◆ Collected data entries:
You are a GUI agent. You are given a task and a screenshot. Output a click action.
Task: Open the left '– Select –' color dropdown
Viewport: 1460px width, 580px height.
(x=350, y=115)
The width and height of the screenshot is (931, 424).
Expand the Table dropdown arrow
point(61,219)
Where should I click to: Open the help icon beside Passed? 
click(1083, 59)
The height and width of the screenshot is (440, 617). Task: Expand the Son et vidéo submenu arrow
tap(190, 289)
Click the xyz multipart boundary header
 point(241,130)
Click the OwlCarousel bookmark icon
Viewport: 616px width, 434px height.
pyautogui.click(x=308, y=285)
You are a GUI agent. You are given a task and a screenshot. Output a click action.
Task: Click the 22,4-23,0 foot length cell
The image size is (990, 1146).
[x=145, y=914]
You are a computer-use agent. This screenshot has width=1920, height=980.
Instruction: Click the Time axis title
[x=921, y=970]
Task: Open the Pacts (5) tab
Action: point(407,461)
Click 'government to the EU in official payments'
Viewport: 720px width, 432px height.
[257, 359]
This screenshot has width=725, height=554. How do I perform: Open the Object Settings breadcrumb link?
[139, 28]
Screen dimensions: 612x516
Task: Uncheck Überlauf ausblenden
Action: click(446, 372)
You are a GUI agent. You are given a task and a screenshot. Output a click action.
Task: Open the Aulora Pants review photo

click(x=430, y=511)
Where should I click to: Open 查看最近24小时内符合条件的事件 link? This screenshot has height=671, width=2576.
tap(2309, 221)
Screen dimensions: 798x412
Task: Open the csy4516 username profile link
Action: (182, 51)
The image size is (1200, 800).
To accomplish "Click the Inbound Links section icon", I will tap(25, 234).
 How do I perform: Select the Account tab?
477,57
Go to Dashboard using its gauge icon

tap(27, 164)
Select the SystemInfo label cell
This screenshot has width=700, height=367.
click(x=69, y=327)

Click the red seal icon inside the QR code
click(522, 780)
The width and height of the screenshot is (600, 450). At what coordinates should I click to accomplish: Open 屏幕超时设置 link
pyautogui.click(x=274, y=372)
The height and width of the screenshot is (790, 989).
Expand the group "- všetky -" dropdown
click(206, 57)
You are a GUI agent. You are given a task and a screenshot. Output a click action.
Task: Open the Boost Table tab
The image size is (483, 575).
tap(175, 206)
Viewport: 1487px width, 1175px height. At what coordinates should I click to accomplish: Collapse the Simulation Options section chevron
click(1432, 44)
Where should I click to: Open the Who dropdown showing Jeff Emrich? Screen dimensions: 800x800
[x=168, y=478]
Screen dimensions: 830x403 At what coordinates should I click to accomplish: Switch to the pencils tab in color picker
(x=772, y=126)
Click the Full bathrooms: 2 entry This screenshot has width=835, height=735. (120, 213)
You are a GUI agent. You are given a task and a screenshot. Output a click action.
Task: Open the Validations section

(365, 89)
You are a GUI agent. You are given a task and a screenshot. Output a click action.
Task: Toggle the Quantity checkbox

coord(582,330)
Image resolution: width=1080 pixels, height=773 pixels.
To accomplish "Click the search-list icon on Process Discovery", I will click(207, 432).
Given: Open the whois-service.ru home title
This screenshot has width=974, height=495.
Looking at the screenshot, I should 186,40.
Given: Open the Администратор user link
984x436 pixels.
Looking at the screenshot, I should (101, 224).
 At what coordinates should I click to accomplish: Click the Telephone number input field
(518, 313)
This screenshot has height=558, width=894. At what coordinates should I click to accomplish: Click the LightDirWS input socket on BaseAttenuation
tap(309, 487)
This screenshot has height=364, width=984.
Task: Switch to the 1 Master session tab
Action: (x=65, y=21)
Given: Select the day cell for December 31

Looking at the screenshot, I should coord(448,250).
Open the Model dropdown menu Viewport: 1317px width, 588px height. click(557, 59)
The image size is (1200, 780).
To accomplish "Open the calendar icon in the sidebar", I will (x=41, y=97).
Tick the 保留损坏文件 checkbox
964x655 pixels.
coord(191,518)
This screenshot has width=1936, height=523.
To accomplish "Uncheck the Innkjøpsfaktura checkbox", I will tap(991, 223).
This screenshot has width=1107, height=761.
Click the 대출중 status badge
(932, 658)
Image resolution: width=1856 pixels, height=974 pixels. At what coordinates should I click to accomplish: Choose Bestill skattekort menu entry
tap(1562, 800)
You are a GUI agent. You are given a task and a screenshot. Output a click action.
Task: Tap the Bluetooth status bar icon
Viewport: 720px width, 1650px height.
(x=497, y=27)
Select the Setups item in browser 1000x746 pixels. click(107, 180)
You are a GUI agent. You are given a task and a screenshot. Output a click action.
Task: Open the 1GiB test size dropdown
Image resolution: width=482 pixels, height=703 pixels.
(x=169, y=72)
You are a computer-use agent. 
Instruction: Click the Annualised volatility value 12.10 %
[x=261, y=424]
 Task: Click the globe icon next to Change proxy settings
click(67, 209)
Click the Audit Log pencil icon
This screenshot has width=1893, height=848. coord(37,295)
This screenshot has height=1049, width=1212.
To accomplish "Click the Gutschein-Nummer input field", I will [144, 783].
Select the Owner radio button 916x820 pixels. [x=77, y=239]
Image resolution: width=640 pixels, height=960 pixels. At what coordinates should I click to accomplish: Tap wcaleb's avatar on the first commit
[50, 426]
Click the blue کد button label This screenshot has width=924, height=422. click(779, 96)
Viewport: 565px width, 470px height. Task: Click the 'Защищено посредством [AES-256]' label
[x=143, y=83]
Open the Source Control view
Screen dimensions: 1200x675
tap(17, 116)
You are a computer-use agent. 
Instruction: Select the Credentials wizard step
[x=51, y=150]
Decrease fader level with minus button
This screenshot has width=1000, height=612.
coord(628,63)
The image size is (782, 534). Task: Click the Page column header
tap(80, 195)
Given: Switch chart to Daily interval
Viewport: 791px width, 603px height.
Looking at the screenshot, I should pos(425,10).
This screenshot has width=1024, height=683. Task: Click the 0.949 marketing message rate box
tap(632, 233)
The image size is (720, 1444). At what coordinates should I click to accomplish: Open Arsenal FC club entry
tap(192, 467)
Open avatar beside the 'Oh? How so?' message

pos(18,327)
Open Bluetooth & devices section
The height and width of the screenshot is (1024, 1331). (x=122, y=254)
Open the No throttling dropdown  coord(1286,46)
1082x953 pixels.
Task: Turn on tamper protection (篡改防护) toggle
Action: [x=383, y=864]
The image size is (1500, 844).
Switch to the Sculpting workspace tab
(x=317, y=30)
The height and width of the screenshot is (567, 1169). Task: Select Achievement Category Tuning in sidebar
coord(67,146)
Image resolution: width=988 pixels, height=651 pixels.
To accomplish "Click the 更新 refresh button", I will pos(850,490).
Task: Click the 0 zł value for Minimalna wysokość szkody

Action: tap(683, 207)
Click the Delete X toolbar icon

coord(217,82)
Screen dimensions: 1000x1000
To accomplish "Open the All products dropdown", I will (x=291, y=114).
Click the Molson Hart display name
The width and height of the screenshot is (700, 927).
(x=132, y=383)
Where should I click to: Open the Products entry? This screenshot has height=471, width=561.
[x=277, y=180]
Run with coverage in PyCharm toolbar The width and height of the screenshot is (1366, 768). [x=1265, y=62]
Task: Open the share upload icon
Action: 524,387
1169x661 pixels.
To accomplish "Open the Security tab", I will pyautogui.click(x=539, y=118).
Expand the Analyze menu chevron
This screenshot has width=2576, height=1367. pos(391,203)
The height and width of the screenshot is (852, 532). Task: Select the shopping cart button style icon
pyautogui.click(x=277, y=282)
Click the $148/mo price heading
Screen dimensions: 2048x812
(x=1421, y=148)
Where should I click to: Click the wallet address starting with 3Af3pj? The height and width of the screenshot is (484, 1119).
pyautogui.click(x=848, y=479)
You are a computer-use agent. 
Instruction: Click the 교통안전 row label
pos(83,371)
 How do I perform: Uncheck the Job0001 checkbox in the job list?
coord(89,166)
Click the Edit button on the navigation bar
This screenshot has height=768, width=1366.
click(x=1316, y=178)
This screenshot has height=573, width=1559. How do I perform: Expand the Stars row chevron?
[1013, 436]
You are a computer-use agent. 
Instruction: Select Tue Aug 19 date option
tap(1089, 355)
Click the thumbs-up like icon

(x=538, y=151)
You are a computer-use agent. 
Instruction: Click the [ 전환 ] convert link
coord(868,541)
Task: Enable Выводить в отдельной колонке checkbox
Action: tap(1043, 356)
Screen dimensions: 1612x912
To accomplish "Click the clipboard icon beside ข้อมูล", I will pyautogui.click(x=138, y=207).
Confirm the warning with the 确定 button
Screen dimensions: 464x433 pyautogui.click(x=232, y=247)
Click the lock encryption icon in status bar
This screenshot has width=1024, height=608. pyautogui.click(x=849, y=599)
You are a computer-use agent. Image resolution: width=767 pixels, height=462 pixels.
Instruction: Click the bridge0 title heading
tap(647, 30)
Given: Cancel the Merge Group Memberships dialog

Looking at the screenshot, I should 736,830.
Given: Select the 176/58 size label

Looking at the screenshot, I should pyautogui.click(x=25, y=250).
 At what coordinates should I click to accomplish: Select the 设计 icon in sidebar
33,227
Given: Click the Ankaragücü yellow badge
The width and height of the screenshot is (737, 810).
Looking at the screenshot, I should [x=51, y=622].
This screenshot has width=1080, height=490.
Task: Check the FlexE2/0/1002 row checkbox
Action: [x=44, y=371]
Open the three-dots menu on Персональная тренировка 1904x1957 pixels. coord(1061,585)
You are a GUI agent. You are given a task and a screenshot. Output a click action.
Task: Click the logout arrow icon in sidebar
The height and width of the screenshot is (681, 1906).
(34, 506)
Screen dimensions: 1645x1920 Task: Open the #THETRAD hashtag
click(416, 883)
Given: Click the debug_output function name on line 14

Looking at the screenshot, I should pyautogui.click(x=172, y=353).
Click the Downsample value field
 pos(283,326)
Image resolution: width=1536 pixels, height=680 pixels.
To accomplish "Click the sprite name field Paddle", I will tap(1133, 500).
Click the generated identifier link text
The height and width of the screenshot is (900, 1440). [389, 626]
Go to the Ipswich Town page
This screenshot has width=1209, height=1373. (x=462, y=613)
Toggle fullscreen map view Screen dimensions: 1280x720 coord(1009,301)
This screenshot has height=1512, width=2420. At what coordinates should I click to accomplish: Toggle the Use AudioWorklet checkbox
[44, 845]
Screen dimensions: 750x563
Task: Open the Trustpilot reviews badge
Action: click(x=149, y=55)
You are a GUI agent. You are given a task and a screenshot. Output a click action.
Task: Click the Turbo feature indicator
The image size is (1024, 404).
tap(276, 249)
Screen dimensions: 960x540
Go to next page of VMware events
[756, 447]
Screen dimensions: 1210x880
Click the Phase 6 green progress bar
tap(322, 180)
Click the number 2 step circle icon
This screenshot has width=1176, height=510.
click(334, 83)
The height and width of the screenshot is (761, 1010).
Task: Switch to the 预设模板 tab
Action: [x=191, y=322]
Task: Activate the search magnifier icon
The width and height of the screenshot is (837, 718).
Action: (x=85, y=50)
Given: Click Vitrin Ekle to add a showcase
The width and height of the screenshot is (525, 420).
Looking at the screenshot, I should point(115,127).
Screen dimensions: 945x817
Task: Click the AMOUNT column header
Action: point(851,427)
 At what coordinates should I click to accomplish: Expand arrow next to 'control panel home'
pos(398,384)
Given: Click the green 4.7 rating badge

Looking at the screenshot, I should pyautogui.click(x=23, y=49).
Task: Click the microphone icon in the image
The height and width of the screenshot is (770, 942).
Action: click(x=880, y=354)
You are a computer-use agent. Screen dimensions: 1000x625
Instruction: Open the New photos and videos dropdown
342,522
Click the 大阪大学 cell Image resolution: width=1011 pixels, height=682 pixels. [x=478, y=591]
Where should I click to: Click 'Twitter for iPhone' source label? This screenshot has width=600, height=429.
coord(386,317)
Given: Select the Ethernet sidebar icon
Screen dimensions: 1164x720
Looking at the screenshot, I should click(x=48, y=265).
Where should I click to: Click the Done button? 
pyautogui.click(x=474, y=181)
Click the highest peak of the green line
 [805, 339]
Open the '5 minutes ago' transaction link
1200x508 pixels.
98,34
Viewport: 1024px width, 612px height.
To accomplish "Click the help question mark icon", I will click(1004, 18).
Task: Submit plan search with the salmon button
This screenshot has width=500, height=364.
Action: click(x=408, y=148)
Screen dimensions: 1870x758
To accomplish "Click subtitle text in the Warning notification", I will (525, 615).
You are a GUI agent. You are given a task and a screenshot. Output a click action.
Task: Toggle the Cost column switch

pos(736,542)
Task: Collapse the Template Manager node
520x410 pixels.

◆ Exercise directions:
For this exercise, gather every line of the data that contains the word "search".

◆ Written solution:
To accomplish "Click the search-list icon on Process Discovery", I will click(207, 432).
Task: Activate the search magnifier icon
Task: Submit plan search with the salmon button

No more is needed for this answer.